We validate the network against ImageNet. We use the PYNQ APIs for retrieving and recording power information which is then displayed in real-time.

## Set up Accelerator with PYNQ
We load the Alveo accelerator and print its memory-mapped registers:

In [None]:
import pynq

ol=pynq.Overlay("resnet50.xclbin")
accelerator=ol.resnet50_1
print(accelerator.register_map)

Next we create a data buffer in the Alveo PLRAM memory to hold the weights of the Fully Connected Layer:

In [None]:
import numpy as np

#allocate a buffer for FC weights, targeting the Alveo PLRAM
fcbuf = pynq.allocate((1000,2048), dtype=np.int8, target=ol.PLRAM0)

Load the weight from a CSV file and push them to the accelerator buffer:

In [None]:
#load Weights from file into the PYNQ buffer
fcweights = np.genfromtxt("fcweights.csv", delimiter=',', dtype=np.int8)
#csv reader erroneously adds one extra element to the end, so remove, then reshape
fcweights = fcweights[:-1].reshape(1000,2048)
fcbuf[:] = fcweights

#Move the data to the Alveo DDR
fcbuf.sync_to_device()

## Single Image Inference
In this example we perform inference on each of the images in a `pictures` folder and display the top predicted class overlaid onto the image. The code assumes the existence of this `pictures` folder, where you should put the images you want to classificate.

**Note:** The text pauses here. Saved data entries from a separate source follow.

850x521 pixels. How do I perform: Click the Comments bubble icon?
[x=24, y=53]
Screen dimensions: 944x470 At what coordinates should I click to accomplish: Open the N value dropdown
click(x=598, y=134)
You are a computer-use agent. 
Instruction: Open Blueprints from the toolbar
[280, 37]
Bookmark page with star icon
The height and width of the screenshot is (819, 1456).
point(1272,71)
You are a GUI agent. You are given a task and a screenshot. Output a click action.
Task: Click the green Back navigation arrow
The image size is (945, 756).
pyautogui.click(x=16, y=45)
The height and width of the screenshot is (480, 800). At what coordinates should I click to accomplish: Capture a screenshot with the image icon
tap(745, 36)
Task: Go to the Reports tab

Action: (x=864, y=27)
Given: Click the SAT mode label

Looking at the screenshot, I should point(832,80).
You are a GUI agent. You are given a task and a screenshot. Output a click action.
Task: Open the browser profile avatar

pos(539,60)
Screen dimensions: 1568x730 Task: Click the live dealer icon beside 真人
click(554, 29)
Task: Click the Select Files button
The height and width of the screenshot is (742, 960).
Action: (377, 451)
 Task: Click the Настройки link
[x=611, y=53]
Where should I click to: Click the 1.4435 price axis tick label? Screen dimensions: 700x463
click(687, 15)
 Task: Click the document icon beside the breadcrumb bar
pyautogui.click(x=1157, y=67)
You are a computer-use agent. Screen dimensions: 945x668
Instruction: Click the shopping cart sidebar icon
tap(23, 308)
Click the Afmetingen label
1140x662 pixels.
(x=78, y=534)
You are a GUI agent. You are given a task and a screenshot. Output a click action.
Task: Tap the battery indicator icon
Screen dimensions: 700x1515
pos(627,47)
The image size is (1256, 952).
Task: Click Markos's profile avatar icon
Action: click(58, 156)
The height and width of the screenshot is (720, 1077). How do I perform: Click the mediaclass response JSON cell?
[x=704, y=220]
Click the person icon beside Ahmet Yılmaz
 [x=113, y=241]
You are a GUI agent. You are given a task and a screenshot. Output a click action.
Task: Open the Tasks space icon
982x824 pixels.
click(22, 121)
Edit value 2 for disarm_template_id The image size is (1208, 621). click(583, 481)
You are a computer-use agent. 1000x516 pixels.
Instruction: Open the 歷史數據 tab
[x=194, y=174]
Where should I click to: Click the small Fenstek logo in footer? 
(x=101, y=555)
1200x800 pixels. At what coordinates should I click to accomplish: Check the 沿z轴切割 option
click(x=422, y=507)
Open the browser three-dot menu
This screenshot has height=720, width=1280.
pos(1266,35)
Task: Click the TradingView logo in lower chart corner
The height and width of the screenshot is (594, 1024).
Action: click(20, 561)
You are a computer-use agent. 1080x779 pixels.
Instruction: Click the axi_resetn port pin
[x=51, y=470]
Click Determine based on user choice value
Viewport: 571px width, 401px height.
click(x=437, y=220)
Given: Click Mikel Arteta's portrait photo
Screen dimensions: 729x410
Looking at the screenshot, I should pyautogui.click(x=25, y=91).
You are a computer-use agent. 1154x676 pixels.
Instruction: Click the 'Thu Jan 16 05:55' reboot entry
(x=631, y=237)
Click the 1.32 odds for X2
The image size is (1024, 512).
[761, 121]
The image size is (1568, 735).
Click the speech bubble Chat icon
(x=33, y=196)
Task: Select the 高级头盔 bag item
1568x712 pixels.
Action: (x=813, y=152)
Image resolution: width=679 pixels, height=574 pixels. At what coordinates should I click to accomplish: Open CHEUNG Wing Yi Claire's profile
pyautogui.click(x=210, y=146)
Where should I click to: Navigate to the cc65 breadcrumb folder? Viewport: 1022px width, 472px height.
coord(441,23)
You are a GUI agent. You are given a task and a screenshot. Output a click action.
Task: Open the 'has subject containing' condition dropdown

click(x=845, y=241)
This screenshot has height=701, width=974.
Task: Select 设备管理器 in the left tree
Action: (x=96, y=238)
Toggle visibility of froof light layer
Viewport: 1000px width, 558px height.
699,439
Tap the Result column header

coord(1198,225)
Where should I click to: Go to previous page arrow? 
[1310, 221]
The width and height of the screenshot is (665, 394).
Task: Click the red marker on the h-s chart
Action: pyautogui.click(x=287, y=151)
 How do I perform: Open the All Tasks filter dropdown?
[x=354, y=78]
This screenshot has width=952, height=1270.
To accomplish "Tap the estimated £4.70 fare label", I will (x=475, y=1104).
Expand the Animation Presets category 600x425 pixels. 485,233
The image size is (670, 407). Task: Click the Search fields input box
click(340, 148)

There is no restriction on the images that you can use.

In [None]:
import shutil
import wget
import os
import glob
from itertools import chain
import cv2
import matplotlib.pyplot as plt

image_list = list(chain.from_iterable([glob.glob('pictures/*.%s' % ext) for ext in ["jpg","gif","png","tga"]]))

#get imagenet classes from file
import pickle
classes = pickle.load(open("labels.pkl",'rb'))

def infer_once(filename):
    inbuf = pynq.allocate((224,224,3), dtype=np.int8, target=ol.bank0)
    outbuf = pynq.allocate((5,), dtype=np.uint32, target=ol.bank0)

    #preprocess image
    img = cv2.resize(cv2.imread(filename), (224,224))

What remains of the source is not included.